Problem description
Rewrite the article on commercial real estate loans from "Another potential pitfall" up to and including "of the entire loan amount.", changing "pitfall" to "hazard".

Excerpt
Real estate billionaire Tom Barrack, the chairman and chief executive officer of Colony Capital, warned recently that the U.S. commercial real estate mortgage market is on the brink of collapse due to a predicted chain reaction of margin calls, mass foreclosures, evictions and bank failures resulting from the coronavirus pandemic.
“Loan repayment demands are likely to escalate on a systemic level, triggering a domino effect of borrower defaults that will swiftly and severely impact the broad range of stakeholders in the entire real estate market, including property and home owners, landlords, developers, hotel operators and their respective tenants and employees,” he wrote.
The longtime friend of President Donald Trump surmises that the impact could dwarf that of the Great Depression.
Indeed, the commercial property market is under severe strain domestically and abroad due to forced shutdowns of retail and hospitality businesses during the COVID-19 outbreak. The looming crisis in commercial real estate could eventually cause the Federal Reserve to relax some regulations, allow more forbearance on loans, and buy distressed assets directly by restarting the Troubled Asset Relief Program.
Until such government and regulatory relief appears, it will be up to commercial real estate lenders, property owners/landlords and tenants to work together to find a path forward that could lead to the best possible outcomes for all involved. However, many of the most obvious next steps such as lease amendments and loan/rent payment deferments could expose commercial real estate owners to significant and unexpected personal liability.
Many commercial real estate loan documents limit the ability of the borrower to amend leases, and many have the owners or principals of the borrower provide either a full or limited guaranty of the obligations under the loan. Many of these limited guaranty documents (known as “bad boy” guarantees) have triggers which can convert them to full guarantees. Typically, agreements between owners and tenants completed without the lender’s prior consent to defer, reduce or waive rent payments present such a trigger. Any such agreement could make the guarantor liable for the entire loan amount.
Another potential pitfall that could trigger a full recourse obligation under the limited guaranty is if the borrower admits in writing their inability to make payments as they become due. Therefore, unless properly worded, a seemingly simple request to your lender for some forbearance in making payments as a result of tenants not paying their rents may result in the guarantor under a bad boy guaranty becoming liable for 100 percent of the entire loan amount.
Even the failure to pay certain bills and maintain the property, or the unapproved use of rent proceeds, could trigger full recourse liability, depending on the language of the guaranty.
The bottom line is that all borrowers and guarantors should carefully review their loan and guaranty documents and ascertain their rights prior to discussions with their lenders to avoid having their communications trigger further unwelcomed consequences.

Records provided
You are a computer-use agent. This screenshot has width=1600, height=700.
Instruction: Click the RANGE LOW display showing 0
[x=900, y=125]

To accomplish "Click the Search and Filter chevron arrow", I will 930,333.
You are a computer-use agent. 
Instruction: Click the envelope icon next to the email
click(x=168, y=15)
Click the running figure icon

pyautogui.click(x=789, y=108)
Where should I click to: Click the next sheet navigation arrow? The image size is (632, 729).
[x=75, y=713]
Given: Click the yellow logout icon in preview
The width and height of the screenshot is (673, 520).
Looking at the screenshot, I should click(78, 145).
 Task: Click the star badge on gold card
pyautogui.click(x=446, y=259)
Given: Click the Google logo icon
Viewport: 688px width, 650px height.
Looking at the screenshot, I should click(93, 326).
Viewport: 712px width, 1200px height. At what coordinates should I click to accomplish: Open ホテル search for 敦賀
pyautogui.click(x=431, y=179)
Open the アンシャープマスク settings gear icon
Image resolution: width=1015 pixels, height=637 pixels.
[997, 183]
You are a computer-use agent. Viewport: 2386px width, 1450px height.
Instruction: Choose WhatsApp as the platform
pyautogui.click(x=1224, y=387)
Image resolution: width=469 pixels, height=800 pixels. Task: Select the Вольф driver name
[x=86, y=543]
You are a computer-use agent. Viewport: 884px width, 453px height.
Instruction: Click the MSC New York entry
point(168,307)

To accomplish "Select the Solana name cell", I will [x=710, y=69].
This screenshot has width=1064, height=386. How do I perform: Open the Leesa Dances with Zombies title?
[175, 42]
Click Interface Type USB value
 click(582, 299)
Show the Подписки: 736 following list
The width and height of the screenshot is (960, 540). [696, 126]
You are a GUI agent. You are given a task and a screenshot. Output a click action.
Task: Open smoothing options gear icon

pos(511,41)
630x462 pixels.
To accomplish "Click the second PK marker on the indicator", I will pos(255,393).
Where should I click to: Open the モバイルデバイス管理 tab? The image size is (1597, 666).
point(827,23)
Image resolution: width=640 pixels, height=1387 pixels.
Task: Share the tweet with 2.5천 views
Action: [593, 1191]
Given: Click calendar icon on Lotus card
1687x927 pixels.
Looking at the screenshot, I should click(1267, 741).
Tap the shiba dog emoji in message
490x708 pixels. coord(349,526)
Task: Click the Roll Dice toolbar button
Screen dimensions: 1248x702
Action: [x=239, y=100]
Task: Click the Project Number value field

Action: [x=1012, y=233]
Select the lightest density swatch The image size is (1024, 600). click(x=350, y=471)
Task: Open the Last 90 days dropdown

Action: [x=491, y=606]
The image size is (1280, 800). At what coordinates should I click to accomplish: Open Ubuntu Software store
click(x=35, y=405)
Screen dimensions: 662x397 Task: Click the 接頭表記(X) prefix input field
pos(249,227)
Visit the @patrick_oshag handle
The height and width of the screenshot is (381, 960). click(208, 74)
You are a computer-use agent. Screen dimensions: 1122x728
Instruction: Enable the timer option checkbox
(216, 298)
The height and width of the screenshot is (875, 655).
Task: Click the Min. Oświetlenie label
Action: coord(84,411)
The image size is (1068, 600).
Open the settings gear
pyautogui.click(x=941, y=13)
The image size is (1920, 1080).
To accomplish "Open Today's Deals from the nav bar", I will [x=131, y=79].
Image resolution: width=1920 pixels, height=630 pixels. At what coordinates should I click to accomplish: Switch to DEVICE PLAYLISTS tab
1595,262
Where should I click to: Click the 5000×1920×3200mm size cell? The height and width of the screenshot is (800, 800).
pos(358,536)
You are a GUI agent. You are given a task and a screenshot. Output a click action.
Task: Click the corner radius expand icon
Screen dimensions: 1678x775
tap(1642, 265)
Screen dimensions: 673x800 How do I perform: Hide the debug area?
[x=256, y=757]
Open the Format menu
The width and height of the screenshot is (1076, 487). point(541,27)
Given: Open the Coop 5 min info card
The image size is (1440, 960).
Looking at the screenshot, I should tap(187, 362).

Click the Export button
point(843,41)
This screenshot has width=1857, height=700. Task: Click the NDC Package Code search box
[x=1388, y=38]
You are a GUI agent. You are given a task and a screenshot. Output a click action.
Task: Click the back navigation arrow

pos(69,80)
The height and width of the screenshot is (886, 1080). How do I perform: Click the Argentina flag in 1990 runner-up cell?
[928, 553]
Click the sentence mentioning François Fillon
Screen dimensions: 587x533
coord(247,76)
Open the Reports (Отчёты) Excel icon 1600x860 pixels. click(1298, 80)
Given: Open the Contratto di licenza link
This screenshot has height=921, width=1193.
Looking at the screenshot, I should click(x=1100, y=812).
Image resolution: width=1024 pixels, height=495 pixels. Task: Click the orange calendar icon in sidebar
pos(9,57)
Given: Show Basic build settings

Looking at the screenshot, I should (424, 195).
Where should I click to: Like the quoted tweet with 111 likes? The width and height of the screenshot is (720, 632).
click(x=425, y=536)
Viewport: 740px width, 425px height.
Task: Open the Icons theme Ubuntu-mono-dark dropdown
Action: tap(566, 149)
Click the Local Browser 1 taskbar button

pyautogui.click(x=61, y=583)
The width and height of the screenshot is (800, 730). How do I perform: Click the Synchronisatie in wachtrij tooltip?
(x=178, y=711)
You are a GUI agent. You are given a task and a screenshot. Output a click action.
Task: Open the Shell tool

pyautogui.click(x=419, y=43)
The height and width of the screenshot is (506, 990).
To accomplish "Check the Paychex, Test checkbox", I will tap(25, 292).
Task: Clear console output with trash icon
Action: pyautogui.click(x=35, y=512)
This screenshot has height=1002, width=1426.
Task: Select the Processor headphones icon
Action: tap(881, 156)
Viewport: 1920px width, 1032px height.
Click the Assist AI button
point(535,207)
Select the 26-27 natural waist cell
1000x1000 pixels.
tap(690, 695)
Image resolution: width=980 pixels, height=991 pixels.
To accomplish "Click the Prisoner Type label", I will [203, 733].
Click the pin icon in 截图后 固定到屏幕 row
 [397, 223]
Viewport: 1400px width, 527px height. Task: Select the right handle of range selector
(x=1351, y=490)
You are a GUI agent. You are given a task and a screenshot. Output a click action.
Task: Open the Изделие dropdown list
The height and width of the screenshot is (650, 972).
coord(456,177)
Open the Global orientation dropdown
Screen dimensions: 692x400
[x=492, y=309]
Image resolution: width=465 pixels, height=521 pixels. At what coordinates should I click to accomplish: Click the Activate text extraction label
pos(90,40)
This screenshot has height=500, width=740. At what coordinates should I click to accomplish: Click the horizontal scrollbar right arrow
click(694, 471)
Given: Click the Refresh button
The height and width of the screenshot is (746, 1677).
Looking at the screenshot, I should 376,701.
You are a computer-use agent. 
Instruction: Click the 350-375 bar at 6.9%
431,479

Result of this exercise
Another potential hazard that could trigger a full recourse obligation under the limited guaranty is if the borrower admits in writing their inability to make payments as they become due. Therefore, unless properly worded, a seemingly simple request to your lender for some forbearance in making payments as a result of tenants not paying their rents may result in the guarantor under a bad boy guaranty becoming liable for 100 percent of the entire loan amount.